When Allen fell one vote short of induction in 2014, Frog was undeterred. When Allen fell one vote short again in December 2021 — a year after Allen died at 78 — Frog was devastated, fearing that he himself might not be around to see Allen inducted. As Sunday approached, as he sat there at home these last few weeks, struggling in body and mind through November and into December, he reflected on all the evidence he’d marshaled, all the arguments he’d made, all the steps he had taken, to make sure that Allen was at the top of everyone’s mind once it was time for the votes to be cast. Had he done everything he could, and what had it cost him?
‘I’m doing better’
In the hotel room in Dallas — the MLB owners meetings are there this week — Allen’s family waited for the announcement. Frog listened in through his phone, but his TV feed was 10 seconds ahead of theirs. As soon as he heard Josh Rawitch, the Hall’s president, say,… played 15 seasons, from 1963 to 1977 …“I knew right there,” Frog said.

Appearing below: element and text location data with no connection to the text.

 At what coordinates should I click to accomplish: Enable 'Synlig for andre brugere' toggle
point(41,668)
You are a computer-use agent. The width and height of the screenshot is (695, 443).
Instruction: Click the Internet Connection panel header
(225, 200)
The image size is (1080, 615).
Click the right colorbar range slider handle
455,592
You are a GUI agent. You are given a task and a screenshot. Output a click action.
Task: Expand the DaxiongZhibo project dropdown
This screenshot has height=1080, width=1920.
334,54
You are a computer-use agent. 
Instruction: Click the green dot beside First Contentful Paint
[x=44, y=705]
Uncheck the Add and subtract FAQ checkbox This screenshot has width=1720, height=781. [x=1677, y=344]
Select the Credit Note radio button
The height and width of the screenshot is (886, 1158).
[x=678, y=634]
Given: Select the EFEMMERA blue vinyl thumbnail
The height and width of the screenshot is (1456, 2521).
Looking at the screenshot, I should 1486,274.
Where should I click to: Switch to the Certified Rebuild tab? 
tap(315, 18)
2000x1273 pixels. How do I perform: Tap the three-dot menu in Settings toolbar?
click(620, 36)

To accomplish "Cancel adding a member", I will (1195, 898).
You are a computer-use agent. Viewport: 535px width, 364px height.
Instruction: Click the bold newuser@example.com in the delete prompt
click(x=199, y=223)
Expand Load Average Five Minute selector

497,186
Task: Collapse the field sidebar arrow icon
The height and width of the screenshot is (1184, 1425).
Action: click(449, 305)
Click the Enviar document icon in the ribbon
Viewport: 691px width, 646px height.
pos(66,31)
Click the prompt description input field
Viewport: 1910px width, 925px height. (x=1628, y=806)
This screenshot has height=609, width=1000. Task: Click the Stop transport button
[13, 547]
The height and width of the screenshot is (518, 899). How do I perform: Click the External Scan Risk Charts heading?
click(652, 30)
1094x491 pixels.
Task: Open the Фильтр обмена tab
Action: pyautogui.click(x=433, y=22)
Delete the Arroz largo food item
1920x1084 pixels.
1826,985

He has received, he estimated, 200 text messages in the day since. The induction ceremony will be on Sunday, July 27, 2025. Frog is optimistic that he’ll be healthy enough by then to make the 260-mile trip to Cooperstown. “I’m not where I want to be,” he said, “but I’m doing better, let’s put it that way.” There ought to be a front-row seat waiting for him that day. No friend could have done more. No friend could deserve it more.